Landlords are likely to continue to struggle until next year. Apartment landlords in particular are exposed to loss of income, payment delays and leasing problems. Currently, an eviction moratorium, in effect until the end of the year, has exacerbated problems for landlords who have few options in the face of non-payment. While the court system will help rebalance the dynamics between landlords and tenants, it will not solve all landlords' problems. Once the moratorium is lifted, landlords are likely to see a surge in eviction disputes and continued payment problems and lost revenue through 2021.
"Unfortunately, landlords will have to contend with significant delays, lost revenue and additional expenses well into 2021, even if the current eviction bans are not extended." Sean Gaffney, a partner with Crosbie Gliner Schiffman Southard & Swansontells GlobeSt.com.
Owners have a few options. Some solutions could be encouraging tenants to vacate the property or working with tenants to come up with a solution and mitigate a controversial relationship if one exists. “Prudent homeowners should consider takeovers and other incentives that will allow struggling tenants to return to their homes more quickly. As far as the financing situation of a landlord allows, lease extensions and rent reductions / deferrals should be considered, which lead to income until the immediate backlog in new eviction cases is resolved, ”says Gaffney.
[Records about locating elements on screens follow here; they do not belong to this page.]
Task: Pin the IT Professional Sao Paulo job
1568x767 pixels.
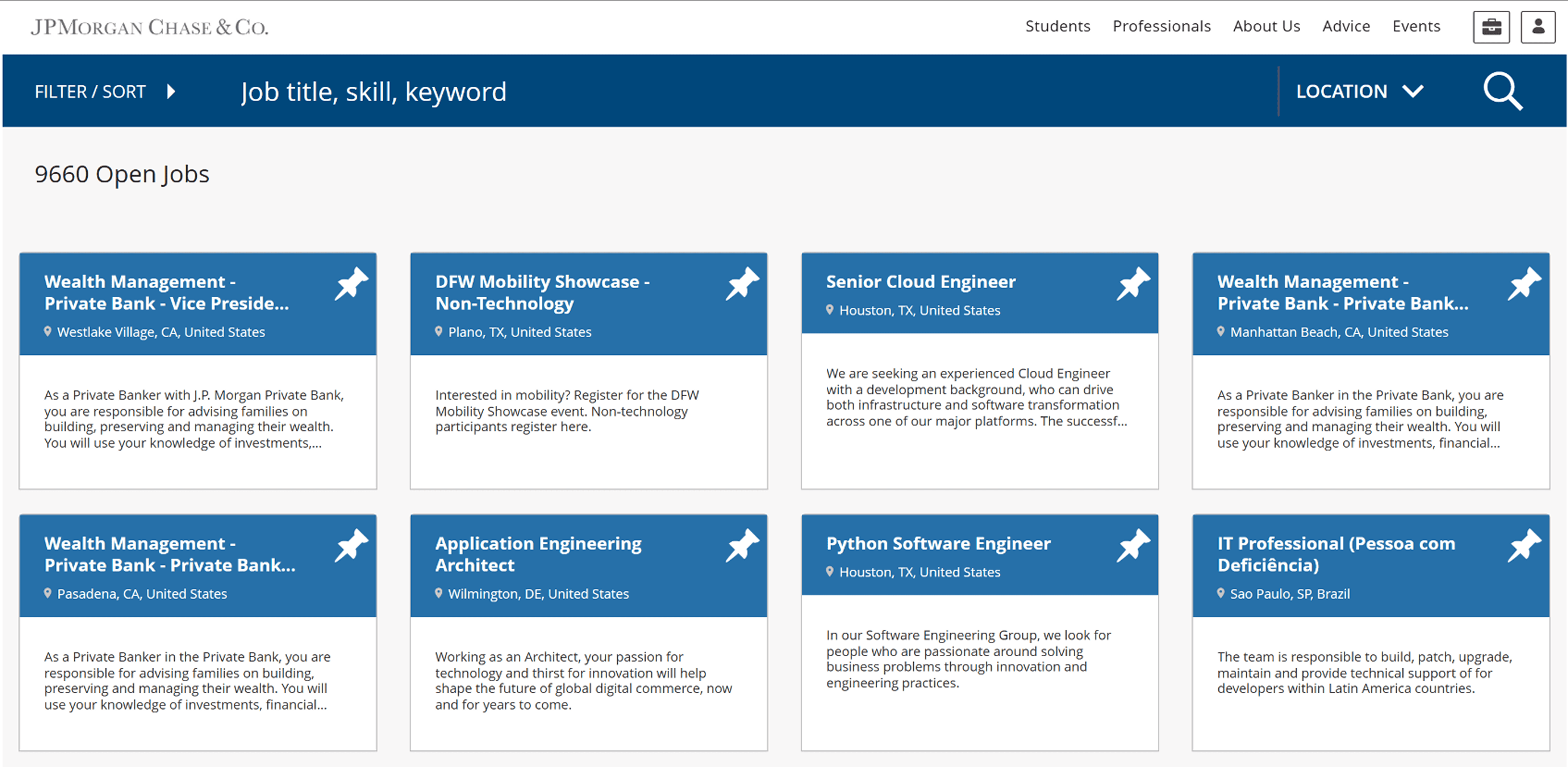Action: pyautogui.click(x=1524, y=546)
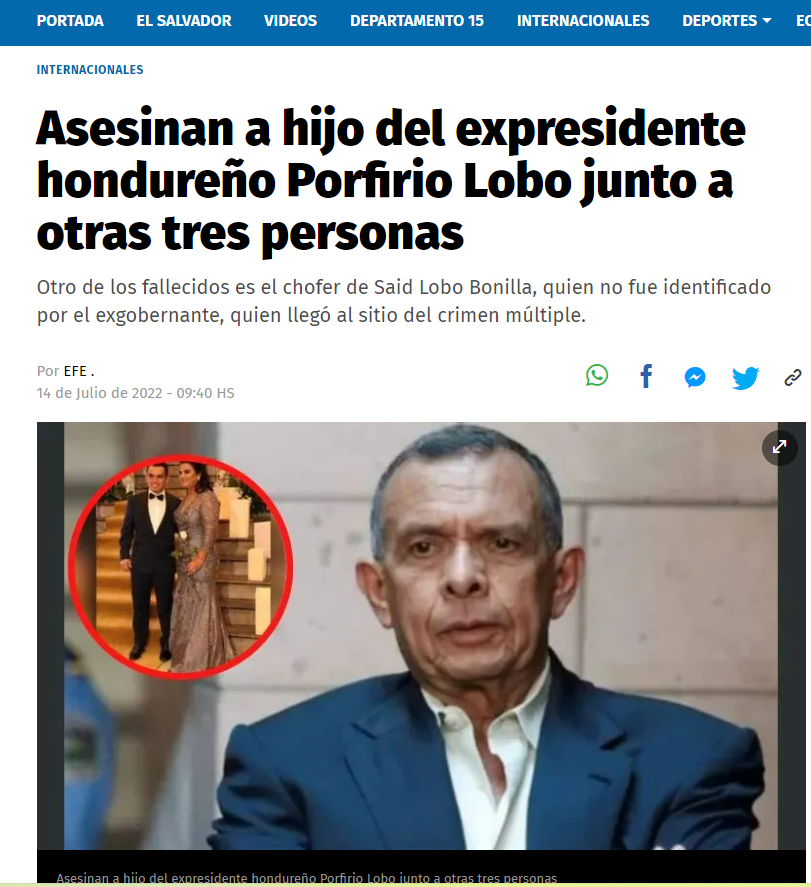
Task: Share via Facebook Messenger icon
Action: point(695,377)
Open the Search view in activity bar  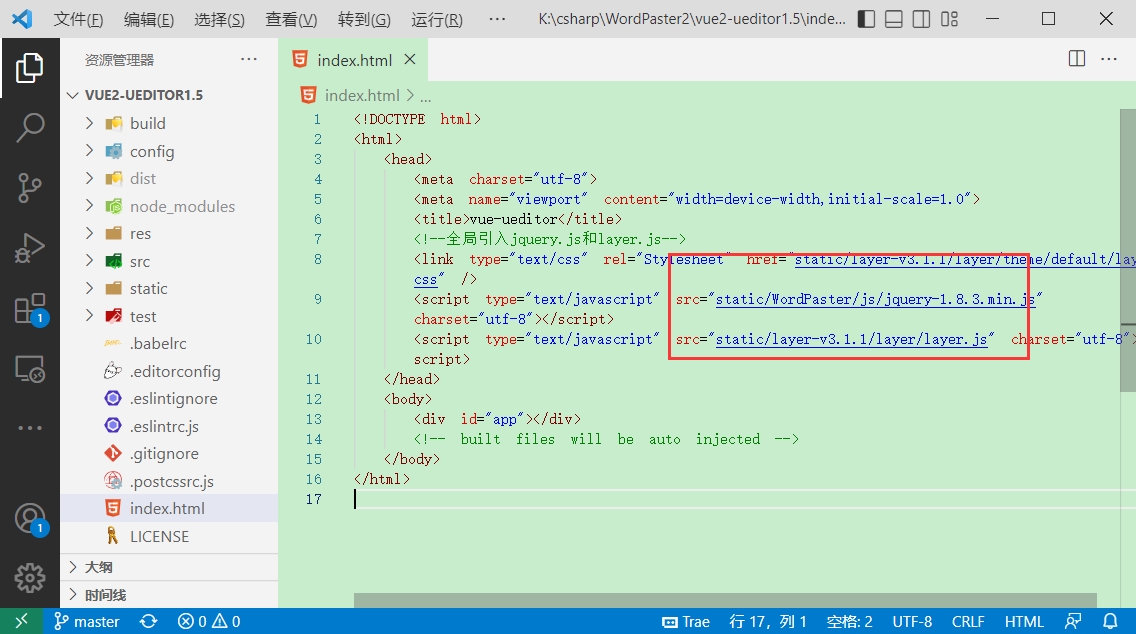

Expect a long process for landlords seeking an eviction. Initially, the courts will be flooded with litigation, but in addition to litigation, the courts will also see an increase in other types of litigation that have been suspended during the pandemic. Overall, this will generally delay the judicial process. "I anticipate a wave of new labor disputes with claims from key workers and retail employees related to allegations of inadequate safety at work, when public health contracts are suspended or changed and consumer-facing inpatient businesses reopen and expand their services," said Gaffney.
Additionally, Gaffney says lender liability claims could populate the court system as well. "I also expect a surge in lender liability claims, which typically occur after every recession and should recur in 2021 as smaller borrowers and franchisees default in payments in heavily impacted industries," he added.